Black, who received financial help from Guernsey FC president Steve Dewsnip and his company in order to make the trip to Brazil, had been set to play in the game last year, only to break his leg the month before.
"When I was getting back to fitness, his [Zico's] son - who arranges the event - kept in touch and invited me out again," he said.
"Maybe it was fate because it's the 10th anniversary of the game and his father's 60th this year and possibly his last ever kick of a ball in a game, and it's at the Maracana. So I said 'yes, I'm up for that' - I didn't take too much persuading, to be honest."
Black's side lost the match 7-3 but the midfielder did manage to score, exchanging passes with Chelsea's Lucas Piazon, who is on loan at Dutch side Vitesse, before beating the goalkeeper at the near post.
"It has to be the highlight of my career - how can you top that really?" he said.
"When it came to me I thought I'd just smash it and I caught it really sweetly.
"I just laughed with the centre-half [Juan, the former Brazil, Roma and Bayer Leverkusen defender] and he gave me a high-five. It's pretty surreal now I'm back in Guernsey."
The original Zico - now coaching in Qatar - was on the opposing team and Black said the old maestro was still impressive with the ball at his feet, even at the age of 60.
"He's still got great skill and he's still absolute quality on the ball - he doesn't run too much any more but his feet were unbelievable," said Black.
"The pace was fairly slow, with a few tricks thrown in as you can imagine and the young lads doing all the running. I started in central midfield and then ended up at centre-back.
"It was crazy - you were left with a six-on-two sometimes, but it was just that type of match."
For Black, the trip to Rio was all a far cry from some of his experiences in non-league football - including a tumultuous time at Kettering, where England legend Gascoigne was one of four managers he played under in just one season.
"It was surreal," he explained. "It felt like the whole country was looking at the club and cameras were there all the time, so for a while it was like being at a massive club.
"I was on a professional contract and I thought this was my chance to be playing in the Football League.
"I played a couple of games for Gazza and did OK but I think they were expecting me to set the world on fire. Then it all exploded with him and [owner] Imraan Ladak and got really nasty.
"Since then I've played for so many clubs, including in Spain and Australia - my aim was always to play in the Football League and I got so close but it never quite happened for me.
"But even 99% of professionals don't get to experience what I did in playing at the Maracana.
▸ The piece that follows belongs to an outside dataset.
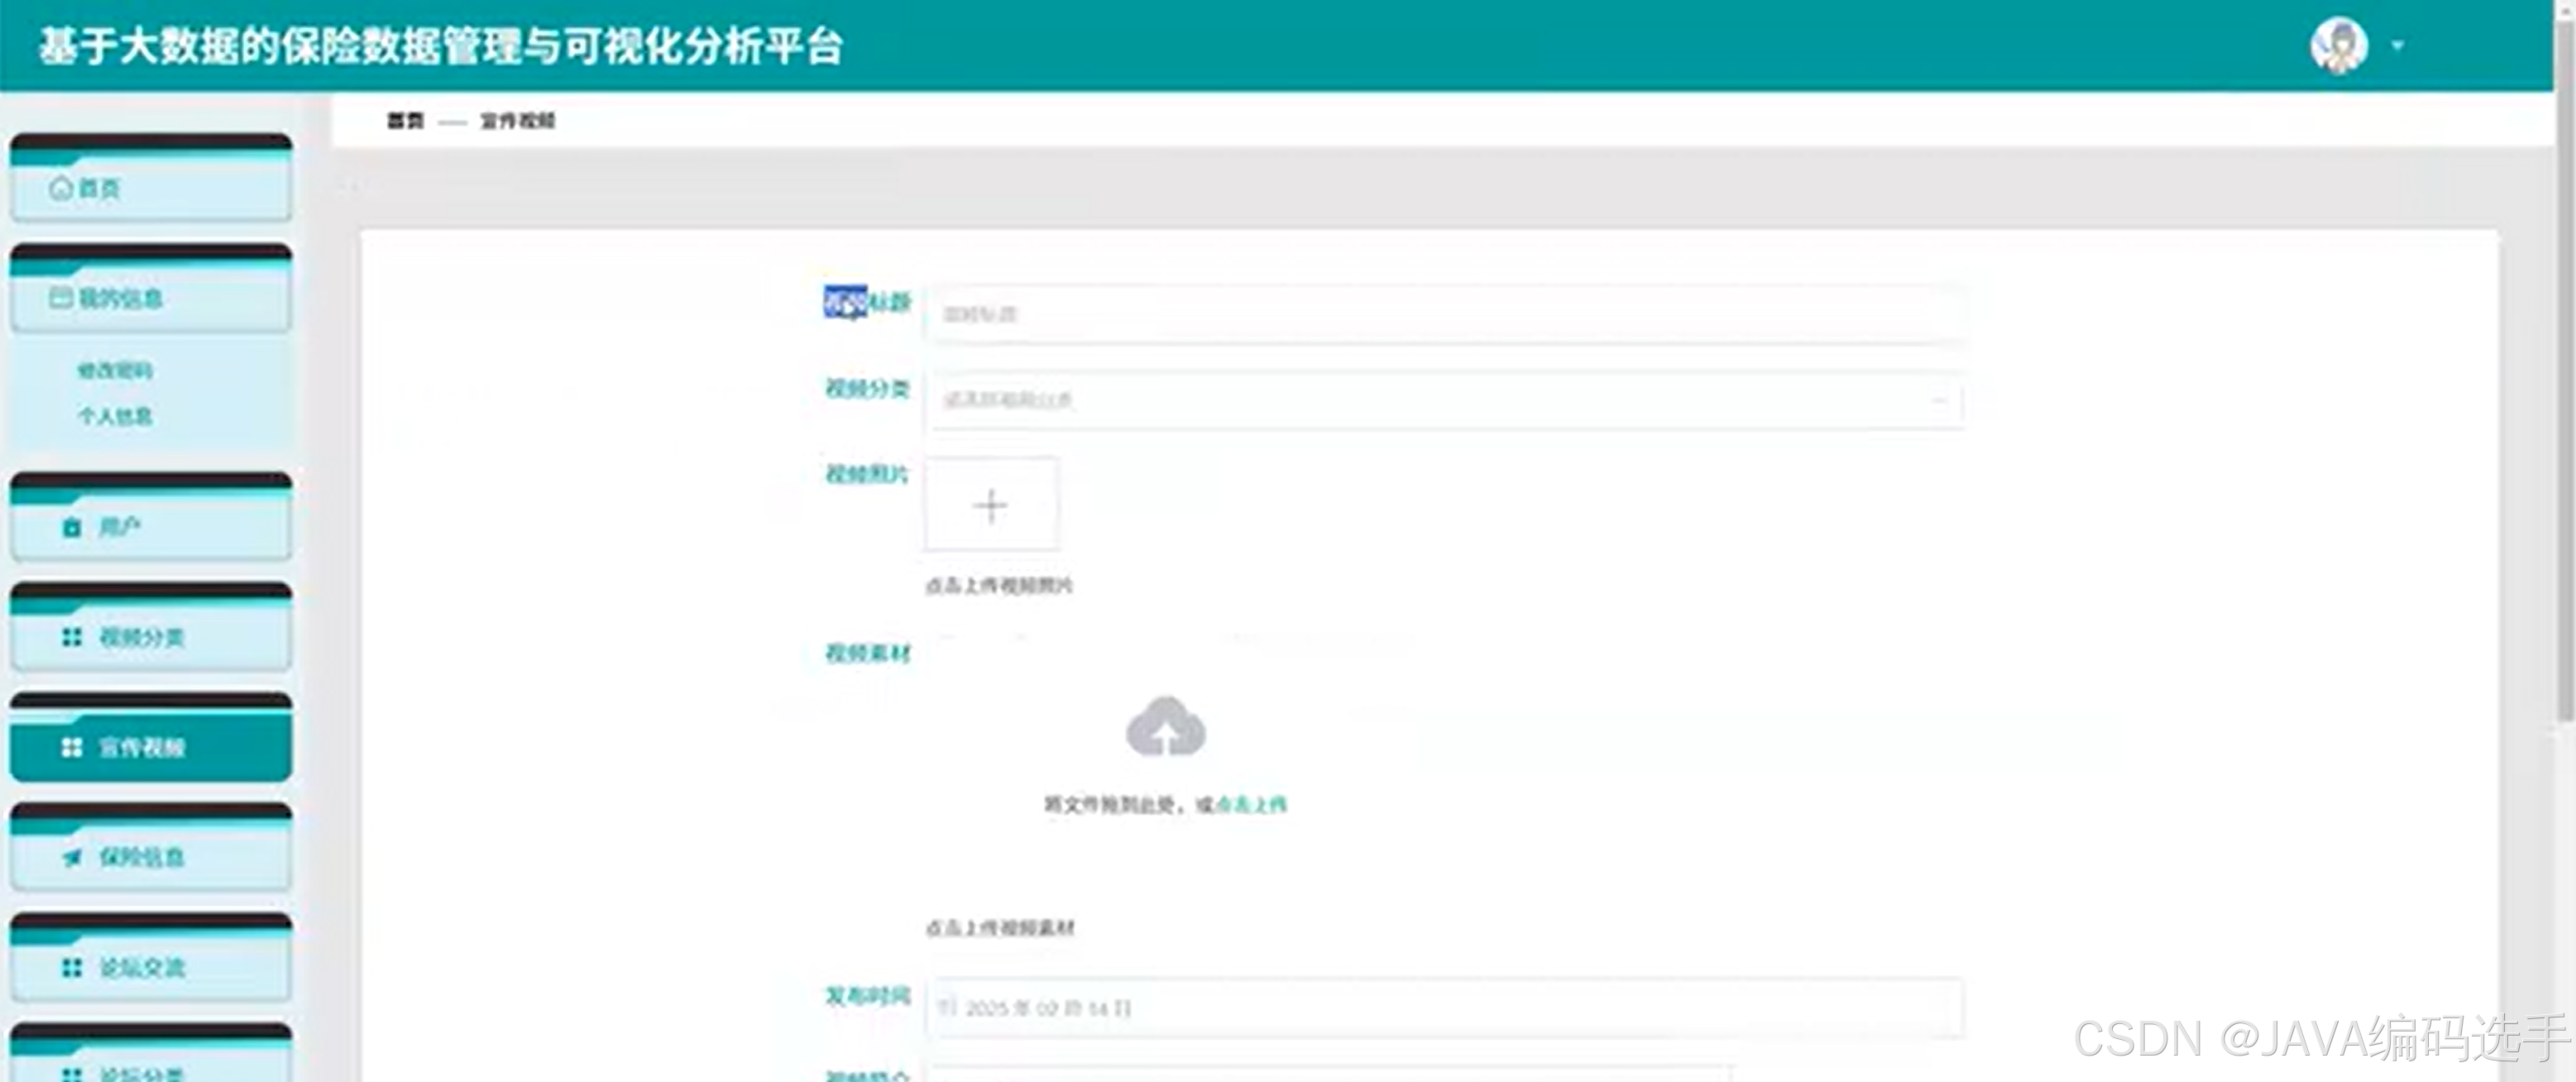Open the 个人信息 menu item
Image resolution: width=2576 pixels, height=1082 pixels.
(x=116, y=416)
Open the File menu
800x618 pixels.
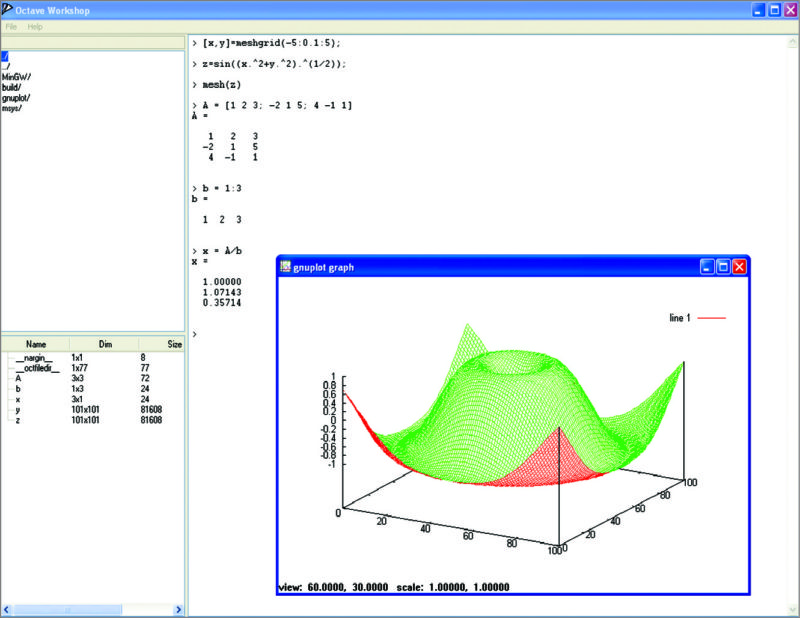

Maybe if things had worked out differently I'd have played a few league games, but I wouldn't have had the life experience I've had or this opportunity in Brazil - and playing at Guernsey FC has been amazing."
The Green Lions have had two straight promotions since being formed in 2011 to help the island's best footballers play regularly against sides from the UK and improve the overall standard of football there.
Black kept up his goalscoring run with a free-kick in Guernsey's 11-0 win over Crawley Down Gatwick on New Year's Day, just three days after his appearance at the Maracana. This time it was in front of 752 spectators at Footes Lane.
"I've loved playing here," he said. "When we can get our best side out we're as good as anyone in this league and there's no reason we can't keep progressing."